This package was formerly known as nPacMaps. This R package relies on data downloaded from the Global Self-consistent, Hierarchical, High-resolution Geography (GSHHG) Database. More details on the GSHHG can be found on this website from the University of Hawaii. The current version supported in this package is 2.3.7 (July, 2017).

The main objective is to provide a simple interface for loading basemap polygon land data for the North Pacific region that can be used in the sf and ggplot2 R package ecosystem. There are a variety of pre-described regions that are loaded with convenience functions. However, most regions of the world are supported and custom extractions are possible with extract_gshhg().

This package is under development and functionality is subject to change and improvement at anytime.

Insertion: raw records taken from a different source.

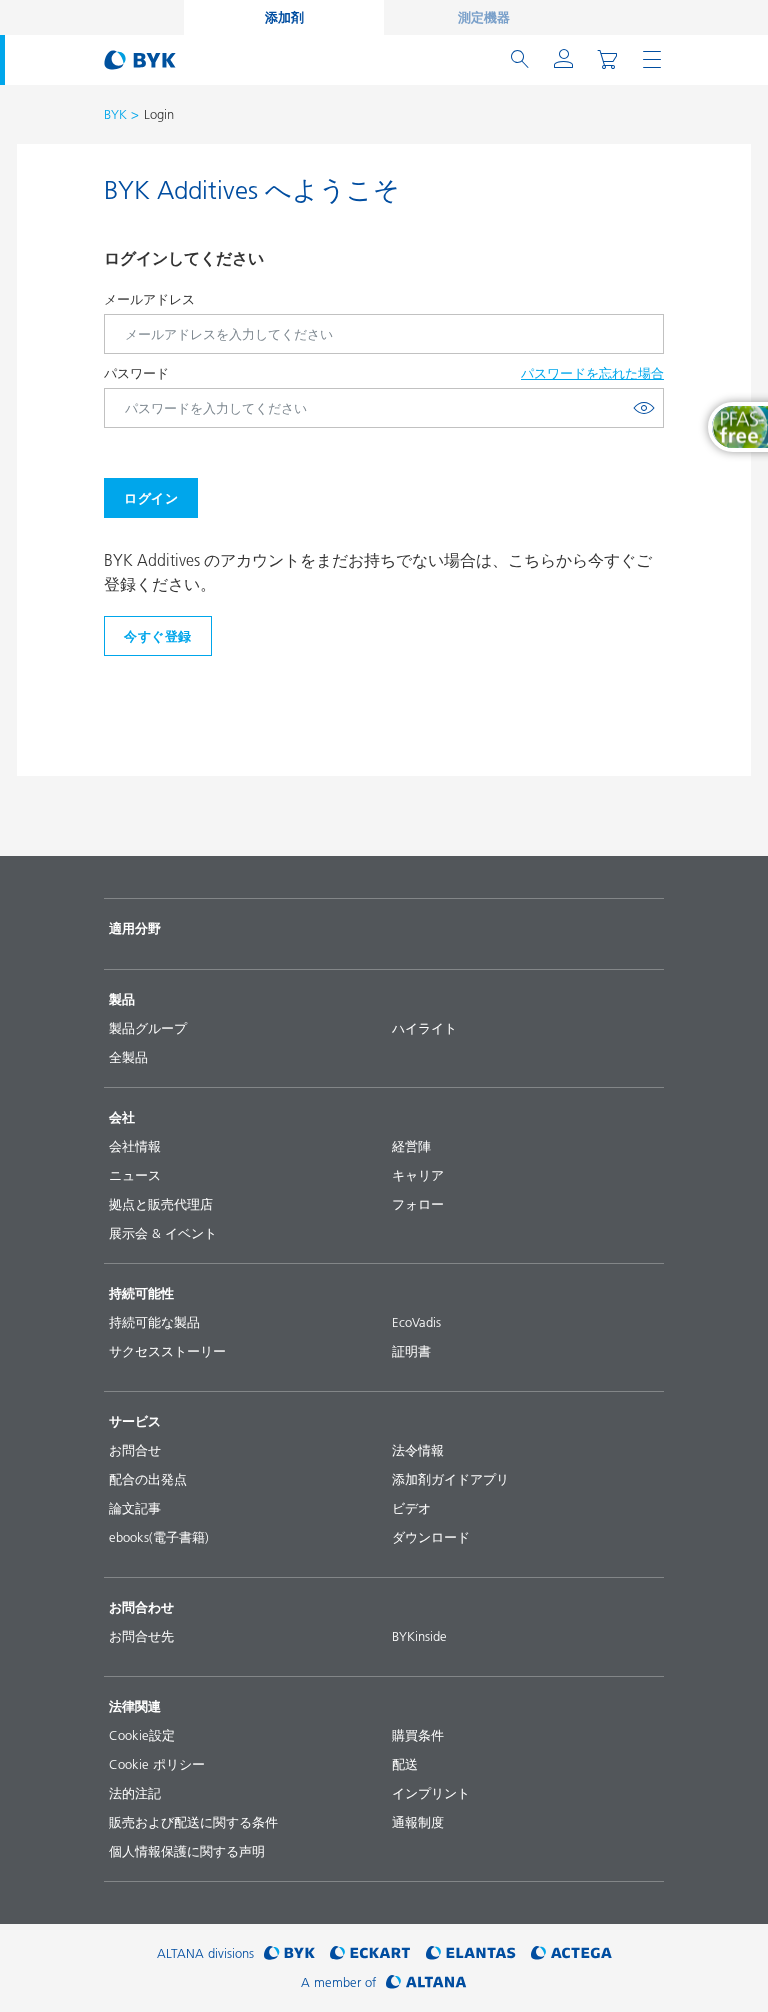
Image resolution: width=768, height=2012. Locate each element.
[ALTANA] (426, 1982)
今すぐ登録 (158, 636)
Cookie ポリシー (157, 1764)
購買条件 (418, 1735)
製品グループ (148, 1028)
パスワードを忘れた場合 (592, 373)
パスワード (136, 373)
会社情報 (135, 1146)
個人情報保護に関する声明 (187, 1851)
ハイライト (424, 1028)
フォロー (418, 1204)
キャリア (418, 1175)
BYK (115, 114)
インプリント (431, 1793)
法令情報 (418, 1450)
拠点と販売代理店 (161, 1204)
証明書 (411, 1351)
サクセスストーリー (167, 1351)
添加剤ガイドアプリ (450, 1479)
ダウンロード (431, 1537)
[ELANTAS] (471, 1953)
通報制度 (418, 1822)
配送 (405, 1764)
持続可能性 (141, 1293)
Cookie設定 (142, 1735)
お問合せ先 (141, 1636)
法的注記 (135, 1793)
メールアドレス (149, 299)
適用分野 (135, 928)
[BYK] (289, 1953)
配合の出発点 (148, 1479)
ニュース (135, 1175)
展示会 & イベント (163, 1233)
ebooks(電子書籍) (159, 1537)
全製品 (128, 1057)
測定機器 (484, 17)
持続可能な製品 (154, 1322)
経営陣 (411, 1146)
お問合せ (135, 1450)
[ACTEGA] (571, 1953)
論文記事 (135, 1508)
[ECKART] (370, 1953)
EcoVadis (416, 1322)
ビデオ (411, 1508)
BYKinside (419, 1636)
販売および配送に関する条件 (193, 1822)
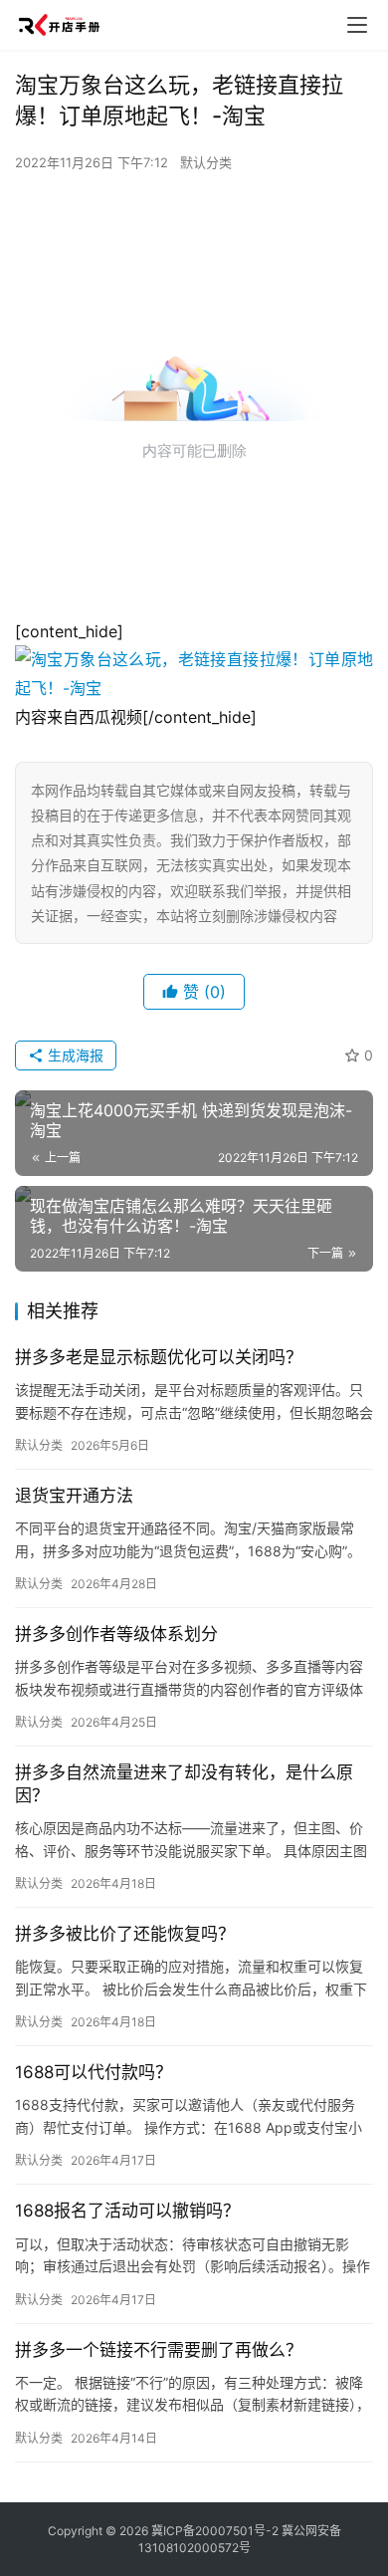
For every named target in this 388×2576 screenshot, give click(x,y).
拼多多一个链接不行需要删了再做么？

Please cite this package as:

London, Josh M. ptolemy: an R package for accessing global high-resolution geography. 2018. Version 1.0.0. https://github.com/jmlondon/ptolemy. 10.5281/zenodo.1470706

and, also cite the GSHHG dataset:

Wessel, P., and W. H. F. Smith. A Global Self-consistent, Hierarchical, High-resolution Shoreline Database. J. Geophys. Res., 101, 8741-8743, 1996.

Installation

The ptolemy package is not available on CRAN and must be installed via the devtools::install_github() function.

install.packages("devtools")
devtools::install_github('jmlondon/ptolemy')

After successfully installing the package from GitHub, you will need to download and install the GSHGG data. This is handled via the ptolemy::install_gshhg() function. If you are not prompted, you may need to run ptolemy::install_gsggh() before using the package.

library(ptolemy)
install_gshhg()

Data for Specifying the Geographic Region

The data parameter should be an sf object representing the region of interest. This can be data points, polygons, lines and should be projected. If the data are provided in longlat, an epsg parameter code is required.

Resolution

The GSHHG dataset has five different resolutions available:

  1. full resolution: Original (full) data resolution.
  2. high resolution: About 80 % reduction in size and quality.
  3. intermediate resolution: Another ~80 % reduction.
  4. low resolution: Another ~80 % reduction.
  5. crude resolution: Another ~80 % reduction.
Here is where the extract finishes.